Of Knights & Bridges
So how did this patch of land become known as Knightsbridge? What are the origins behind the place name? Many of London’s boroughs have interesting stories behind their place names and Knightsbridge is no different. There are, however, disputes over which origin story is correct. One local legend suggests that the bridge over the river was used by knights going to London to fight in holy wars. They took this route in particular because they first had to receive a blessing from the Bishop of London at Fulham. According to the legend, two knights using the bridge quarrelled and, being unable to solve their differences, it was decided that combat would decide the issue. The fight was watched by the other knights and passers-by from the riverbanks but neither knight prevailed and they both fell into the river to their deaths. The area became known as Knightsbridge in memory of the knights’ fatal dispute.
Though the tale of fighting knights does seem fitting, there are other explanations for the name that others have put forward. According to a topographer named Norden, the bridge was locally known as ‘Stonebridge’ until a knight called Sir Knyvett was attacked while walking across the bridge late at night. The knight managed to better his attackers and ‘slew the master thief with his own hand’. This tale of Sir Knyvett’s valour supposedly gave a new name to the bridge. Another suggestion for the name is based the fact that the bridge may have been used by wealthy residents, the ‘knights and ladies’ rather than the common folk. Some, however, believe that the name derives from the fact the area was used as a meeting place for local youths – where ‘knight’ was a slang term for ‘lad’. Even the original name of the area has come under scrutiny with some claiming it was called ‘Knightsbrigg’ while others believe it was ‘Kynesbrigg’.
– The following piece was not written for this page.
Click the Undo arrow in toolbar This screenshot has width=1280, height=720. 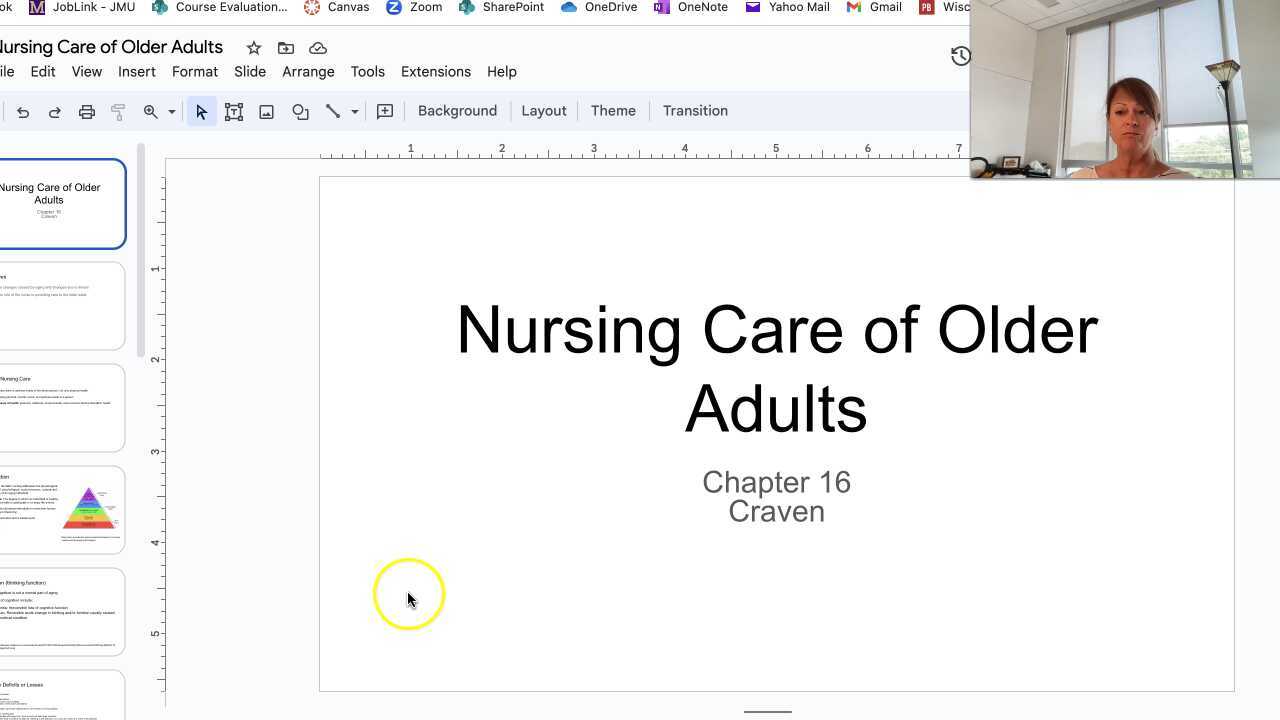click(23, 112)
Although Knightsbridge did develop into a town under the possession of the Abbey of Westminster (with one of the earliest references to Knightsbridge as a town in c.1361), it remained fairly small and cut off from London. The area fell awkwardly between four parishes and did not develop at the same pace as other nearby towns as a result. It did have a number of public houses but gained an unsavoury reputation in the 17th and 18th centuries as a favourite haunt for villains, highwaymen and rogues. The roads were badly kept and the area was so cut off that it was described at the time as similar to living on a rock in the middle of the ocean.
It wasn’t until the late 18th and 19th centuries that Knightsbridge’s development began to take off and the area began to turn into what we know today. A Knightsbridge Paving Act was requested in 1790 to improve the quality of the streets so that ladies did not injure themselves while walking. Land for building in the surrounding areas was becoming scarce so development soon moved to Knightsbridge. It took a while before Knightsbridge could shake off the vagueness of its boundaries and find its own identity.
A Proper Borough
Though the land in the Knightsbridge area was sheltered and well drained with good views over the Thames Valley, its lack of topographical features and defined boundaries made it feel like a ‘name without a town’. The continued development did, however, help to improve Knightsbridge’s identity and the removal of a turnpike between Knightsbridge and Hyde Park Corner helped to make it feel like a part of London. The opening of Harvey Nichols and Harrods in the mid-19th century and the arrival of several embassies, including the French embassy, to the area at the turn of the 20th century demonstrated how far Knightsbridge had come from a no man’s land to a highly desirable location. Since then, Knightsbridge has continued to grow in prestige and esteem and has become one of the most important parts of central London.